» **TASK INSTRUCTIONS**:
Only the lines from the one containing "You are a GUI" to the end of the data below belong in the answer, each repeated exactly; no pictures.

(Beginning of DATA FOR PROCESSING)

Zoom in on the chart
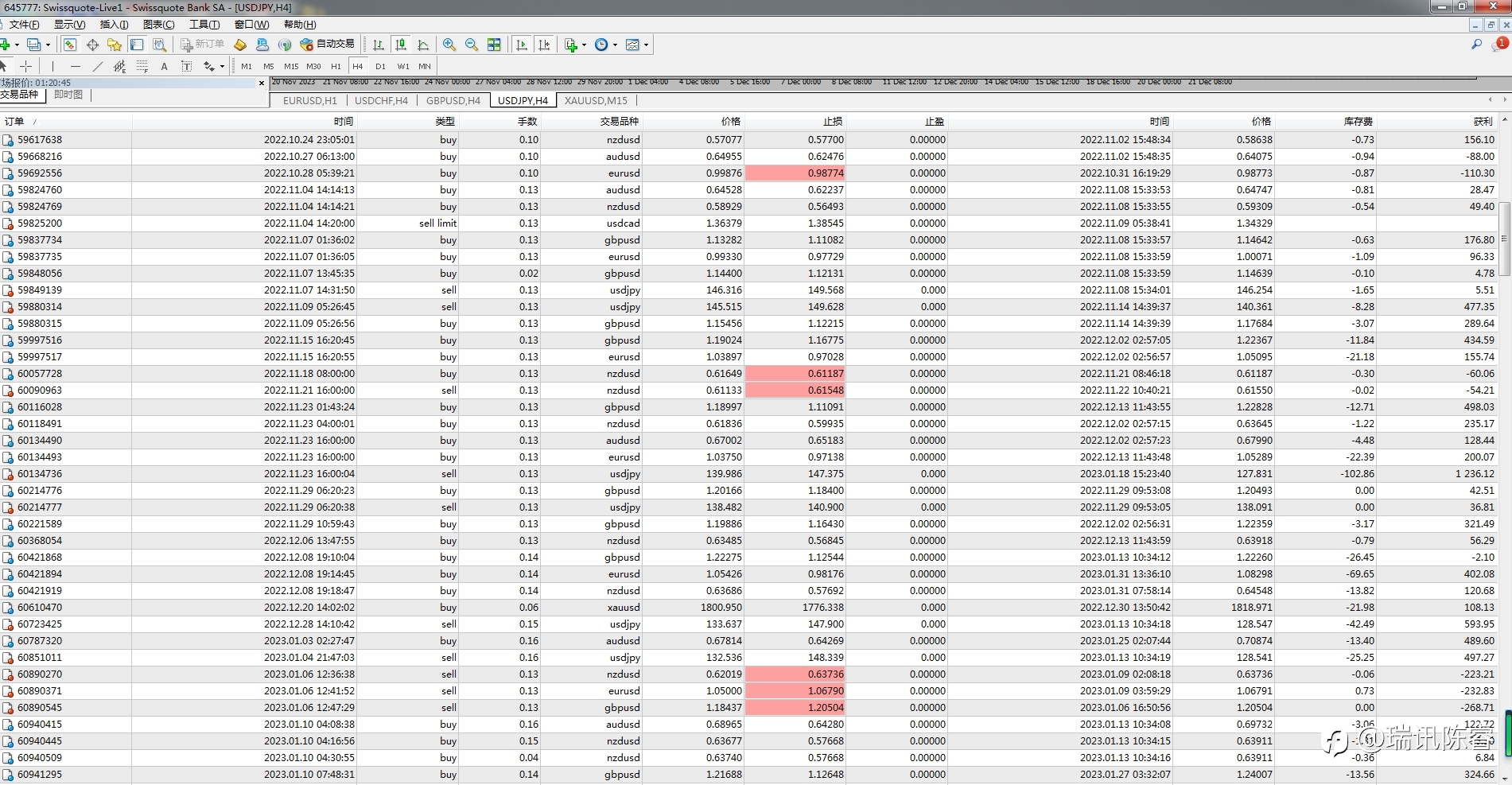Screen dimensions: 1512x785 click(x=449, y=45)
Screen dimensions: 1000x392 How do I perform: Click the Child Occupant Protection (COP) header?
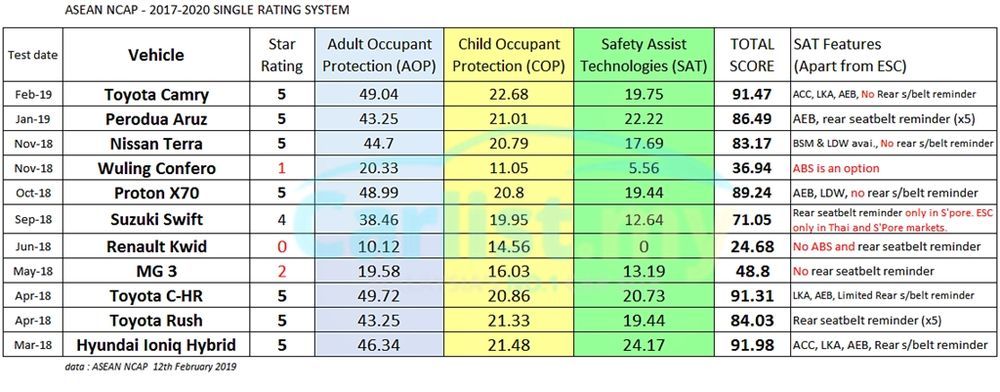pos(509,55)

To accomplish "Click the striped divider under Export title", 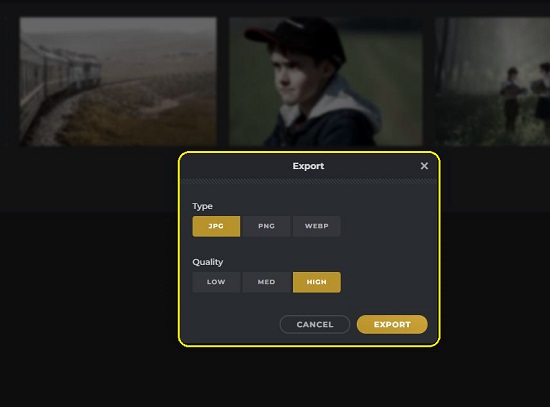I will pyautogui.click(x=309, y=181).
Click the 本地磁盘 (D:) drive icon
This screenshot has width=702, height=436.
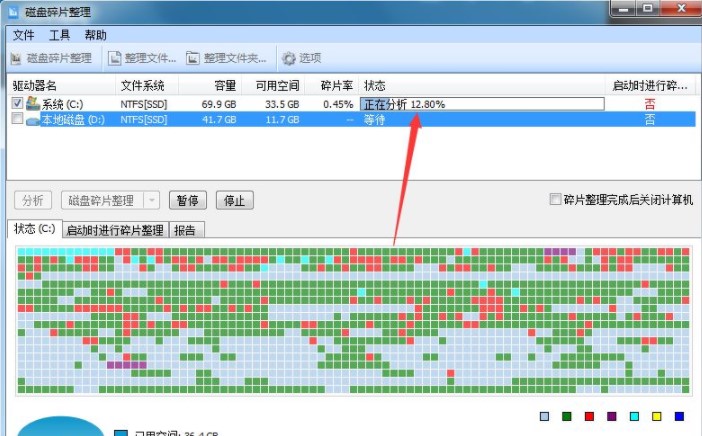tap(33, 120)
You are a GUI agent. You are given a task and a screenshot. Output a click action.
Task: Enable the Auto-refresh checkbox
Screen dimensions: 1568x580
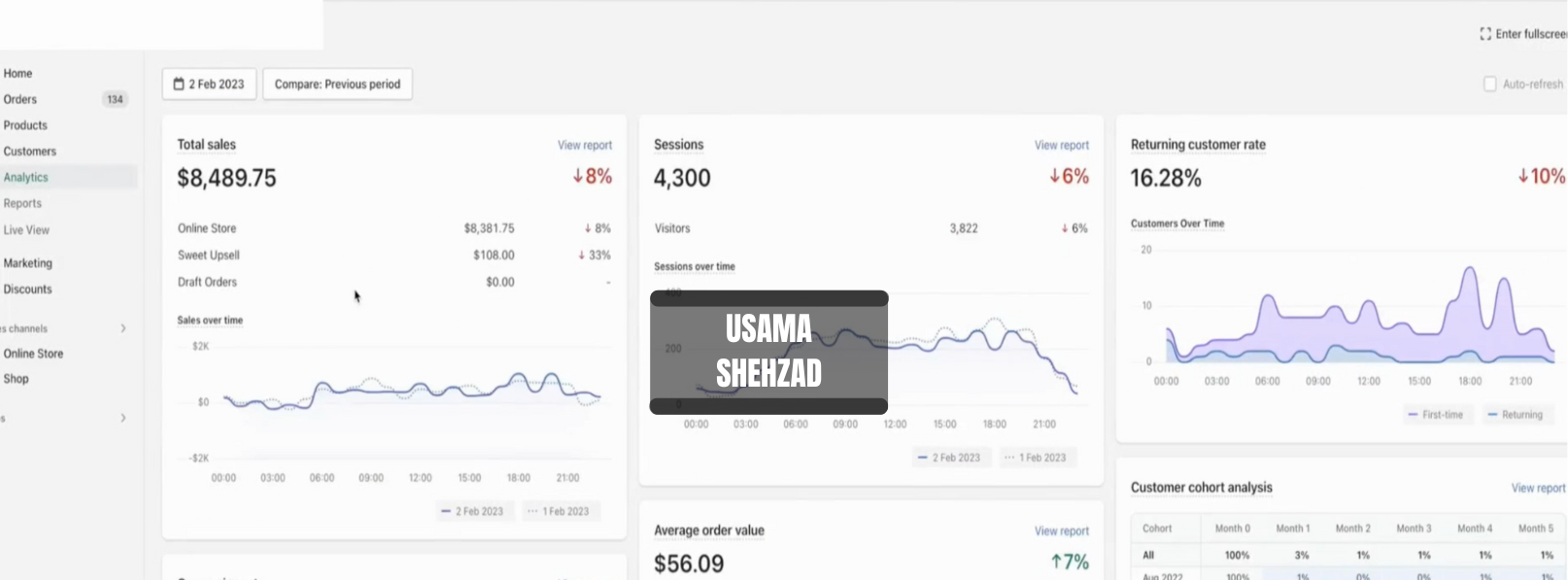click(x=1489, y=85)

(End of DATA FOR PROCESSING)

» **TASK ANSWER**:
You are a GUI agent. You are given a task and a screenshot. Output a click action.
Task: Enable the Auto-refresh checkbox
Screen dimensions: 1568x580
click(x=1489, y=85)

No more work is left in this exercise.